Two hours later, after a crash course on keeping a spider by one of the sales girls, I was home and setting up my new pets home in the corner of my office. I was careful not to touch her as I opened her box and let her crawl out into her terrarium. She was unhurried about it and just having my hands so close to her made my skin crawl. I hoped this would be worth it.
While she acclimated, I took a seat at my desk and tried to distract myself from the fact that there was a huge spider mere feet from me with work.
I did look over at her from time to time, mostly to make sure she hadn’t escaped, and, at one point, saw a familiar small critter crawling along the side of her tank.
It seemed Stinker had accepted his new queen, and others would soon follow.
Spider sightings at my house, especially in my office, became a fairly regular thing. I was still a bit creeped out by them, but we seemed to have a mutual understanding: just leave each other alone and all will be well. The only one I interacted with at all was Majesty, my tarantula, and even that was limited to cleaning her enclosure and feeding her. For the most part, she just liked to watch me from within a little rock cave I’d gotten her.
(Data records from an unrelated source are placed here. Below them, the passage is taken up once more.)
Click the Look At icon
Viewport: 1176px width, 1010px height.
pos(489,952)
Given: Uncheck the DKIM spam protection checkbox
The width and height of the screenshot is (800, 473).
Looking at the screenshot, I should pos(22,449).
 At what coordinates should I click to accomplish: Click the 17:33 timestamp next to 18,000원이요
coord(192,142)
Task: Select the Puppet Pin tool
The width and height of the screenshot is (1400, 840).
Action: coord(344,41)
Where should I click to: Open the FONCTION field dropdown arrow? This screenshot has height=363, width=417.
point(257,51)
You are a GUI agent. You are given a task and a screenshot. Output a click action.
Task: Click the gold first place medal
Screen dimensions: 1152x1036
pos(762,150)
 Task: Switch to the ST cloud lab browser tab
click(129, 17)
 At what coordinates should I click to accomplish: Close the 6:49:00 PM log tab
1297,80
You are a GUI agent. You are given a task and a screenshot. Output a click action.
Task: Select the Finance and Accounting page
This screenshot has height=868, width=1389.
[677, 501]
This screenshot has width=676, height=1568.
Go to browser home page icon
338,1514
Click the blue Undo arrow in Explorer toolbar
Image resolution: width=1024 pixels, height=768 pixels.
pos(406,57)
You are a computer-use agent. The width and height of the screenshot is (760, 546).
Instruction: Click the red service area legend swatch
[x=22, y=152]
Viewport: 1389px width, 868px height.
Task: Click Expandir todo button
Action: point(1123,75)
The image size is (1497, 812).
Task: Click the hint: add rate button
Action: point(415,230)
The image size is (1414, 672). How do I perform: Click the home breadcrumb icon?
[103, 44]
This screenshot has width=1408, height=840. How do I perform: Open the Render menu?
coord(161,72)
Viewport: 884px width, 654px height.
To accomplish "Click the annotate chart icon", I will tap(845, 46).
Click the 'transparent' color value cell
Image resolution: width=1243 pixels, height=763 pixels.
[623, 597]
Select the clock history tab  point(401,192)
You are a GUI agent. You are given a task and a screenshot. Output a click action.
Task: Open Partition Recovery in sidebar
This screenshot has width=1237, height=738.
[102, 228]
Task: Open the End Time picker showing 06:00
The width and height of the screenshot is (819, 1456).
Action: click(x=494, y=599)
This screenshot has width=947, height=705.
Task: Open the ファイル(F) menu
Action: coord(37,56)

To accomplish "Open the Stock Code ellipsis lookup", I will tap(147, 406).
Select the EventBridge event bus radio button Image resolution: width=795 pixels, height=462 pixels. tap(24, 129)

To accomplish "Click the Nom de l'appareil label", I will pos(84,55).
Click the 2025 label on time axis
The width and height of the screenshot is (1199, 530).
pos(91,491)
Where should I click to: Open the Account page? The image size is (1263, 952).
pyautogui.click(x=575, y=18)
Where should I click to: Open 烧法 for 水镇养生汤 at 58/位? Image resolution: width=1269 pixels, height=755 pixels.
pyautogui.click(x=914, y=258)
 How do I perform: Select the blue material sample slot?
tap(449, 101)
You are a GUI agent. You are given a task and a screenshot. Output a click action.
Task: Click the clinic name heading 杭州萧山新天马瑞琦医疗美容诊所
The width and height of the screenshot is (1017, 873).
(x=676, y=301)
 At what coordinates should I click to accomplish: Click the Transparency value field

And she wasn’t the only one watching.
Sometimes, the hair on the back of my neck would start to rise slowly and the cold certainty that something was behind me would set off all my internal alarms, but I never turned. I just kept my head down, kept doing what I was doing, and I’d wait for it to pass. It never took long.
I knew that it, whatever it was, a lurker, a creeper, the not nice, was biding its time, waiting for a time when the spiders wouldn’t be there.
But every time that watched feeling faded and I was able to look over my shoulder again, there was always at least one little stinker sitting contentedly on the floor behind me and I was grateful for my house of spiders.